Altering system settings wasn’t possible when I was in school, but browser settings weren’t so locked down. Extensions were freely available to install on the school computers.
That wasn’t the case for us, we couldn’t download anything that didn’t come pre-installed. If the teachers wanted to use a website that was blocked by the cartoonishly restrictive web filter they had to wait upwards of a week because all of the IT was done by one guy who was also a teacher.
I had a technology class when I was there that only had 6 students in this little computer lab in the back of the cafeteria. There were way more computers than than students though, so the few of us that were there started unplugging monitors from the unused computers next to us and giving our computers multiple monitors. We couldn’t rearrange the monitors since they were physically attached to the tables, and they couldn’t be reordered in Windows since system settings were locked, so we just had to remember that to get to the left monitor we’d actually have to move the mouse to the right for example.
Not even a week later, someone from IT showed up to check on things. We thought that would be it for our multi-monitor setups and they’d make us put them back, but not a beat was missed between them noticing what we had done, realizing that the monitors were in the wrong order, and offering to fix it for us in the settings.

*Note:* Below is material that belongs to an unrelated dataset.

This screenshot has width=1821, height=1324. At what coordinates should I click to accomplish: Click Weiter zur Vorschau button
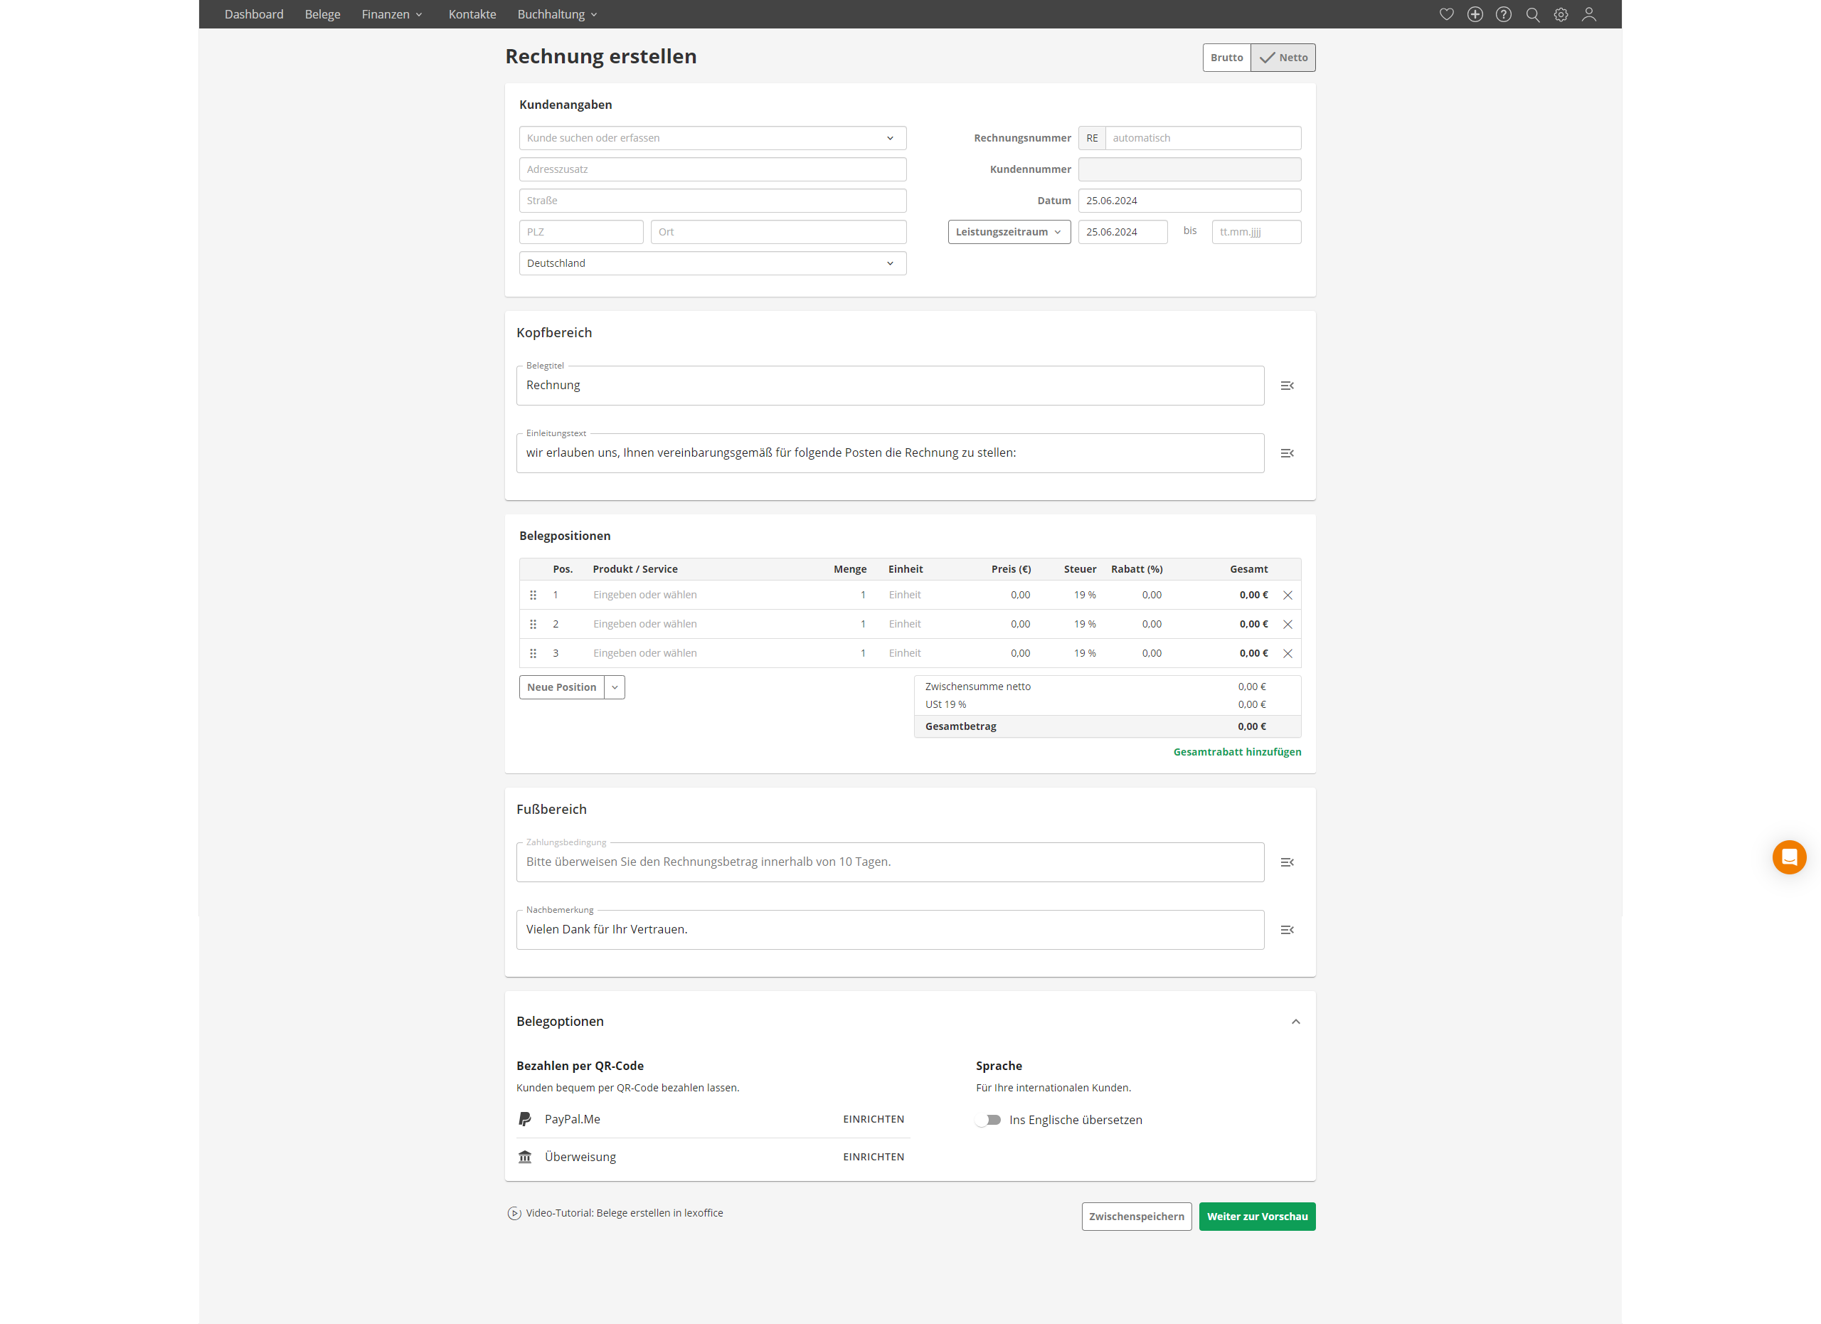point(1257,1216)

Yeah our IT guy was cool and always tried to be helpful, it’s just that he was given the job of a whole team on top of being a full time teacher, while also constantly facing criticism from the school board for being unable to keep up. You could tell he was only there for the students, because his bosses treated him like shit.
Except he was also a big time trump supporter and ended up losing his job after (from what I heard) bringing a gun on a school trip.
Around the time the FBI quietly updated their security recommendations to include recommending adblocking a couple of large local colleges in the very conservative area I live started pushing uBlock Origin to all of their computers. And if I were higher on the foodchain at my place of work I’d be pushing to enact a similar policy update
Thousands upon thousands of school children are currently using Chromebooks they get from their schools. Now they will be forced to look at ads.
I don’t want to be “that guy”, but the ads school-aged kids are viewing come from the apps they are using, not their web browsing on Chrome.
And they are even more heavily impacted when their favourite content creator hucks sponsored products, which can’t be blocked with an adblocker.
I feel like I’ve dodged a bullet by not being exposed to 99.9% of the ads out there, but that’s only because I don’t use toxic social media apps or YouTube in its designed form.
Maybe it depends on the school system, but my kid’s Chromebook was locked down, so they couldn’t really explore the full internet. Many sites are either white or blacklisted, so they were researching from a website designed to be used by students - not many ads, but yeah, going off script would get them into ad territory.
Still, they aren’t seeing the majority of ads from the few minutes they need to look up a research topic.